#### [ACTIVITY]
Within the records below is a range that opens at the line with "메인 (59, 48)" and closes at the line with "생활용품＆가구 (368, 2127)". Return that range word for word, both ends included, and only that range.

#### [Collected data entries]
++++++++++
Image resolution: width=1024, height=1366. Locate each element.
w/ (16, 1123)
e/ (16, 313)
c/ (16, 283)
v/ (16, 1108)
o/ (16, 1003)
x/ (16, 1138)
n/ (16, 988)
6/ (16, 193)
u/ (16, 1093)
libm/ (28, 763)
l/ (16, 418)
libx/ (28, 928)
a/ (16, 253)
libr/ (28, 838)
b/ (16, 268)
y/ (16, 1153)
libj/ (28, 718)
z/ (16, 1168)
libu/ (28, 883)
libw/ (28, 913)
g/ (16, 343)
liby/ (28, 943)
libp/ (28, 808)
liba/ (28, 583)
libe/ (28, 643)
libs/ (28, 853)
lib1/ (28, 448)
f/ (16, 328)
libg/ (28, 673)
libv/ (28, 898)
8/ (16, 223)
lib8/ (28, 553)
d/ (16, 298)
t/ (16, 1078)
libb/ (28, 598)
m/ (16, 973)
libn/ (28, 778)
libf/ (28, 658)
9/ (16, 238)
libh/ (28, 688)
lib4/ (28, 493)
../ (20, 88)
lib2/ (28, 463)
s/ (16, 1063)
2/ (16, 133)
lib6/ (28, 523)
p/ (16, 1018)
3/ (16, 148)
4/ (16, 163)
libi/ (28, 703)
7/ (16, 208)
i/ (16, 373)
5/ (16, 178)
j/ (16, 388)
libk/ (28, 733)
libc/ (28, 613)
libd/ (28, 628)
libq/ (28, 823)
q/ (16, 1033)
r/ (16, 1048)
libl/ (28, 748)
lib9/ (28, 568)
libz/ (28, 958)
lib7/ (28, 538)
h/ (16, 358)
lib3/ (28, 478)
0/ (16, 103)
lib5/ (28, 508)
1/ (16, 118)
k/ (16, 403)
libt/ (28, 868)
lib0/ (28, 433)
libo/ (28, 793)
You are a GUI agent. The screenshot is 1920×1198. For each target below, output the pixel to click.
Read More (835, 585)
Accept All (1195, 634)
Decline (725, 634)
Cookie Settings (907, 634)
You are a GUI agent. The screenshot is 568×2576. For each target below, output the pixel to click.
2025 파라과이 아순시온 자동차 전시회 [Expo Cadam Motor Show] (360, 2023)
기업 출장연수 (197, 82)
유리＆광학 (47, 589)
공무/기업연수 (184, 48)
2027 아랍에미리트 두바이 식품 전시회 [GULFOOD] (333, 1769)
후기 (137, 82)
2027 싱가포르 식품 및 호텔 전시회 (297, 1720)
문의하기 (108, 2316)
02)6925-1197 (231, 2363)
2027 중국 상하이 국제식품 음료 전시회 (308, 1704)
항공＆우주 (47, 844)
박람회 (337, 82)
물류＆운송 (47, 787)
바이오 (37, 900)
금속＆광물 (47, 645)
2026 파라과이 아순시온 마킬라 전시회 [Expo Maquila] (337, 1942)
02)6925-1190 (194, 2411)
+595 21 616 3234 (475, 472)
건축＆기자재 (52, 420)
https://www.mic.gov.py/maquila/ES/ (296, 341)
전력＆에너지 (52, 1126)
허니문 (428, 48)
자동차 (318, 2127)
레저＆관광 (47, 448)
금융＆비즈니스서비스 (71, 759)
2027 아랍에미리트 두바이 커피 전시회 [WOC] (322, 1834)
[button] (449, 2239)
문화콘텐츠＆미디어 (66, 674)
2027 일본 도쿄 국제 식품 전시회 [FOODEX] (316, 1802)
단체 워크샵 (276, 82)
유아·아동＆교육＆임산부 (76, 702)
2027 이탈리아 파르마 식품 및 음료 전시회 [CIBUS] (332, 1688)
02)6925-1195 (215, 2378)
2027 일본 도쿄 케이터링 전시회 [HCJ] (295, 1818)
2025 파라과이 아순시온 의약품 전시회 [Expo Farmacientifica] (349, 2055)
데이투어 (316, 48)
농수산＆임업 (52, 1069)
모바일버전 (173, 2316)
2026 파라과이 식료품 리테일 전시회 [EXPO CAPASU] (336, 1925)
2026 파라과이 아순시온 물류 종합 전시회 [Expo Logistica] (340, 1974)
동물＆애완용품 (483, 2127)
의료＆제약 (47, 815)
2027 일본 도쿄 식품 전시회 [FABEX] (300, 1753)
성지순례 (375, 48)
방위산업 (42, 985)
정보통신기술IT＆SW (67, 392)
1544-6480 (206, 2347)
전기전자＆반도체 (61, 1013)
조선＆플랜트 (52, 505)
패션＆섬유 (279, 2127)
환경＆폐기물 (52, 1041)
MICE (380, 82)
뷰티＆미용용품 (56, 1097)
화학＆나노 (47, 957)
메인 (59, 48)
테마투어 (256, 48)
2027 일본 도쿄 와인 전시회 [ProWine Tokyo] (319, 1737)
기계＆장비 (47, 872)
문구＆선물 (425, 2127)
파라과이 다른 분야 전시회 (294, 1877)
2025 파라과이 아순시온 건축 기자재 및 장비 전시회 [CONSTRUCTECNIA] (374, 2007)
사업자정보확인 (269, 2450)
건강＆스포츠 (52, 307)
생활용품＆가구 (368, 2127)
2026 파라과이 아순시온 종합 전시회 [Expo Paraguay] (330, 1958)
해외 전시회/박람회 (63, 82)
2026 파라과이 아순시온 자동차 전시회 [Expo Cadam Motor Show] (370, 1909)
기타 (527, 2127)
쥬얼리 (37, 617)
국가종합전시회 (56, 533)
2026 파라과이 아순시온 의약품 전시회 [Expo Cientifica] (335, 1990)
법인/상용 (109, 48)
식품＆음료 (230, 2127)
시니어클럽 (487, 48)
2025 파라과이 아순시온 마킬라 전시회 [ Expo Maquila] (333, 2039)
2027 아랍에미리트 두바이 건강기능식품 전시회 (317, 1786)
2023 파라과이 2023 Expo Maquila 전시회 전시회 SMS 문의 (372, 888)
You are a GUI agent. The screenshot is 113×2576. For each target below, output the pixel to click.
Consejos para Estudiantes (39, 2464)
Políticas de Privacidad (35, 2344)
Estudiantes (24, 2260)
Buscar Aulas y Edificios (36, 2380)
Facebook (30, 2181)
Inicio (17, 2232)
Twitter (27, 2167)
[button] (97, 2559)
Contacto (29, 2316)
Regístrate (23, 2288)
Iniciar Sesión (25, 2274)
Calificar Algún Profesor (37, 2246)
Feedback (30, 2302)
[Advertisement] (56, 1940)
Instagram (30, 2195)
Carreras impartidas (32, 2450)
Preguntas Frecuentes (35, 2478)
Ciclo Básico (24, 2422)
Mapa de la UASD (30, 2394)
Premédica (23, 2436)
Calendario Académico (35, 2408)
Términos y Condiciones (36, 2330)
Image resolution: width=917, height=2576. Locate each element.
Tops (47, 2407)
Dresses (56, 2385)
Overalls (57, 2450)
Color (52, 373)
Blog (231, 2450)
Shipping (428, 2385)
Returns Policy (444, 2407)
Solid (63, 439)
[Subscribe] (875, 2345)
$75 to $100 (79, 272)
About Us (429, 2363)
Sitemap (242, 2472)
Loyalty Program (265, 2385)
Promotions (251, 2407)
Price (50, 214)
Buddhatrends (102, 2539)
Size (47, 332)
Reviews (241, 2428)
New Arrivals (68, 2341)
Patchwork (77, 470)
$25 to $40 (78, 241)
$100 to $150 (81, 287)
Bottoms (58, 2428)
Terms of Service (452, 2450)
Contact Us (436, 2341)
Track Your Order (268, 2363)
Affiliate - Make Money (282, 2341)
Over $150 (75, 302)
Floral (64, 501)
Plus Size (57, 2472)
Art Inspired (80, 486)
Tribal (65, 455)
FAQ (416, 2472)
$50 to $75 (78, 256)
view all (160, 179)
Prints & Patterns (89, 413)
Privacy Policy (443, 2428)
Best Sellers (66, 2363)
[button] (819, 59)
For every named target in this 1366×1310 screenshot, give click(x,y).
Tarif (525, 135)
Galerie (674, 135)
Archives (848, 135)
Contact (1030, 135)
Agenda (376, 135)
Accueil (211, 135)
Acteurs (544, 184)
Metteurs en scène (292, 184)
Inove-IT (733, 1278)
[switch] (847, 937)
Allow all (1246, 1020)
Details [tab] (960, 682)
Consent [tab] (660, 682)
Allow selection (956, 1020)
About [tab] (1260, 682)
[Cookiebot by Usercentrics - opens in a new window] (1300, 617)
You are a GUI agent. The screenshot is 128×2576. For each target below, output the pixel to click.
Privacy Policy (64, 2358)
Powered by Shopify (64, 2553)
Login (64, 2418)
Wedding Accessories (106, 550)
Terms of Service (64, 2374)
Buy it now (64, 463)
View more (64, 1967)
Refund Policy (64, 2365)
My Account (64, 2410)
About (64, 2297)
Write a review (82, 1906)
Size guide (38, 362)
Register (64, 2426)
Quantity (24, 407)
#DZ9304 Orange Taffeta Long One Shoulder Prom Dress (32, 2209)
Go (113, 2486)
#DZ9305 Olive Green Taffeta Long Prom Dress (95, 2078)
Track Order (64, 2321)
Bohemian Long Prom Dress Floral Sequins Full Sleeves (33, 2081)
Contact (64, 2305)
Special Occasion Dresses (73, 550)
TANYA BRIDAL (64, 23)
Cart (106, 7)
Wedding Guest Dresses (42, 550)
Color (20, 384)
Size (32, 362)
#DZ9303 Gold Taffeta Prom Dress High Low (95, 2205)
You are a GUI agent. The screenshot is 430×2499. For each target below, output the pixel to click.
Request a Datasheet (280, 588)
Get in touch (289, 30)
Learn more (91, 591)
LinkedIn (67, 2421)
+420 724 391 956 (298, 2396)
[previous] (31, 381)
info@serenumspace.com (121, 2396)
++++++++++
#### [WRITTEN RESPONSE]
메인 (59, 48)
테마투어 (256, 48)
2027 일본 도쿄 와인 전시회 [ProWine Tokyo] (319, 1737)
기계＆장비 (47, 872)
문구＆선물 (425, 2127)
파라과이 다른 분야 전시회 (294, 1877)
2025 파라과이 아순시온 건축 기자재 및 장비 전시회 [CONSTRUCTECNIA] (374, 2007)
사업자정보확인 (269, 2450)
건강＆스포츠 (52, 307)
생활용품＆가구 (368, 2127)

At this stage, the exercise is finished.